Der Angeklagte macht es dem Gericht dabei leicht und legt ein Geständnis ab. Dazu ist die Beweislast erdrückend: Dem Richter und den Schöffen liegen sowohl Dutzende Chatverläufe als auch eingezogene Materialien – inklusive Marihuana – aus einer Hausdurchsuchung im Jahr 2018 vor.
„Die 112 Fälle sind die, die wir Ihnen nachweisen können. Aber das ist sicher nur die Spitze des Eisbergs“, ist der Vorsitzende Richter Sven Kaboth überzeugt. In einem Fall hatte der Angeklagte sogar 300 Gramm Marihuana in einem Rucksack im Garten. „Das ist schon eine Hausnummer“, betont Kaboth. Erhalten habe der Angeklagte die Drogen von einem Mann aus Mayen – und diese dann im Kreis Cochem-Zell weiterverkauft.
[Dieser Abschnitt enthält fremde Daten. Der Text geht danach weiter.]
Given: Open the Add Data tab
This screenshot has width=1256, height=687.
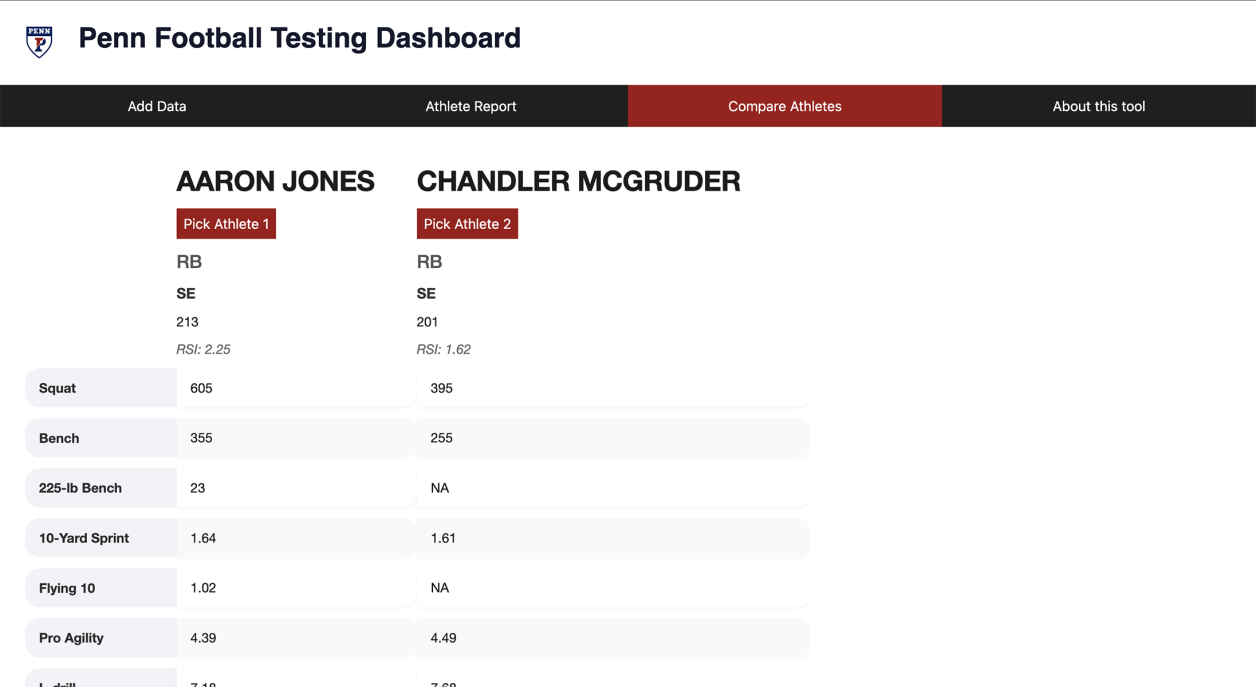Looking at the screenshot, I should (x=157, y=106).
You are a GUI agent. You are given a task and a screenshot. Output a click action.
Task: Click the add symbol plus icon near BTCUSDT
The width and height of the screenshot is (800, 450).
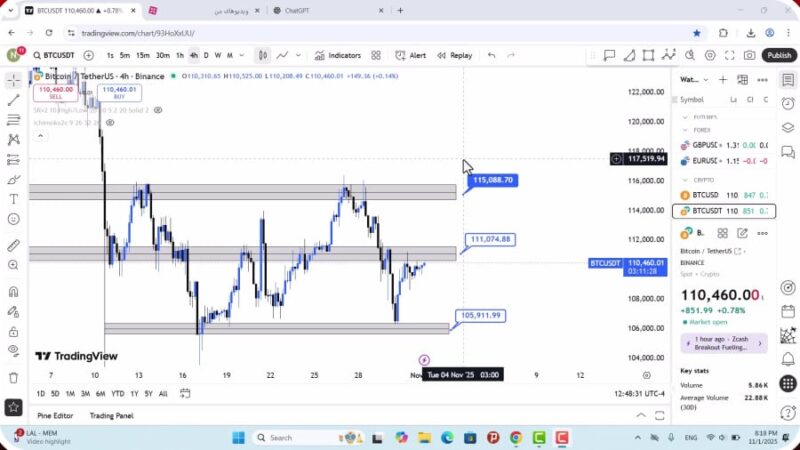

Seit 2015 hat der Eifler nach Angaben seines Verteidigers mit dem Konsum von Betäubungsmitteln zu tun. „Bedauerlicherweise ist das immer mehr und immer schlimmer geworden“, sagt der Verteidiger. Als nach dem Schulabschluss 2017 während einer Ausbildung noch Mobbing hinzu kam, sei die Drogenproblematik aufgrund von Schlaflosigkeit und Depressionen seitens seines Mandanten „massiv“ geworden, so der Anwalt. Die Ausbildung brach der 18-Jährige daher 2018 ab. Seit 2016 habe der Angeklagte bereits an Freunde und Bekannte weiterverkauft.
Nun befinde er sich auf dem Weg der Besserung, sei seit gut einem Monat weg von den Drogen. Der Angeklagte bestätigt die Ausführungen seines Verteidigers. Es tue ihm leid, seine Familie enttäuscht und viele Menschen durch seinen Drogenhandel geschädigt zu haben. Er habe nun einen Praktikumsvertrag in der Tasche, eine feste Freundin, eventuell einen Therapieplatz in einer Spezialklinik. „Ich will mein Leben ändern. Ich will so selbst nicht mehr sein“, kündigt der 18-Jährige an.
Jugendgerichtshelfer Thomas Mauer sieht in dem Angeklagten einen jungen Mann, der sich ändern möchte. „Ich kenne ihn nun seit drei Jahren. Gut ist sicherlich, dass da nun etwas in Bewegung gekommen ist“, erklärt Thomas Mauer. Der junge Eifler habe eine gute Familie, die ihn unterstützt, so Mauer. „Bei seinen vorigen Vergehen hat er die Auflagen komplett erfüllt“, betont der Jugendgerichtshelfer weiter. Hintergrund: Der 18-Jährige war bereits wegen diverser Vergehen aufgefallen und verwarnt worden. Was den aktuellen Fall angeht, ist der Angeklagte nach Mauers Meinung für sein Verhalten voll verantwortlich, war allerdings zum Tatzeitpunkt minderjährig. „Hier und heute muss ein deutliches Signal her“, meint der Jugendgerichtshelfer.
Und dieses Signal gibt das Jugendschöffengericht mit seinem Urteil auch: Der junge Mann wird wegen des gewerbsmäßigen Handels von Betäubungsmitteln in nicht geringer Menge in 112 Fällen zu einer Jugendstrafe von einem Jahr und sechs Monaten verurteilt. Die Strafe ist zur Bewährung ausgesetzt. Mit der Bewährung sind einige Auflagen verbunden: Der Eifler muss binnen acht Wochen in einer Spezialklinik mit einer Drogentherapie beginnen und diese durchhalten. Dazu muss er ein drogenfreies Leben führen und sechs Drogenscreenings pro Jahr über sich ergehen lassen. Außerdem muss er nach der Drogentherapie am Programm „Rein in die Eigenständigkeit“ („ride“) teilnehmen. Hinzu kommen 150 Stunden gemeinnützige Arbeit, die sich bei einer Ausbildung auch in eine Geldauflage umwandeln lassen.
„Sie waren einer der großen Fische im Kreis. Wir wollen Ihnen aber keine Steine in den Weg legen“, begründet Sven Kaboth das Urteil. Die Sozialprognose sei in seinem Fall zwar schlecht, meint der Richter. „Es ist Ihre allerletzte Chance. So wie Sie da sitzen, haben Sie eigentlich keine Bewährung verdient. Sie können sich glücklich schätzen, dass Herr Mauer sich für Sie eingesetzt hat“, schärft Kaboth dem Angeklagten ein. Das Urteil ist rechtskräftig.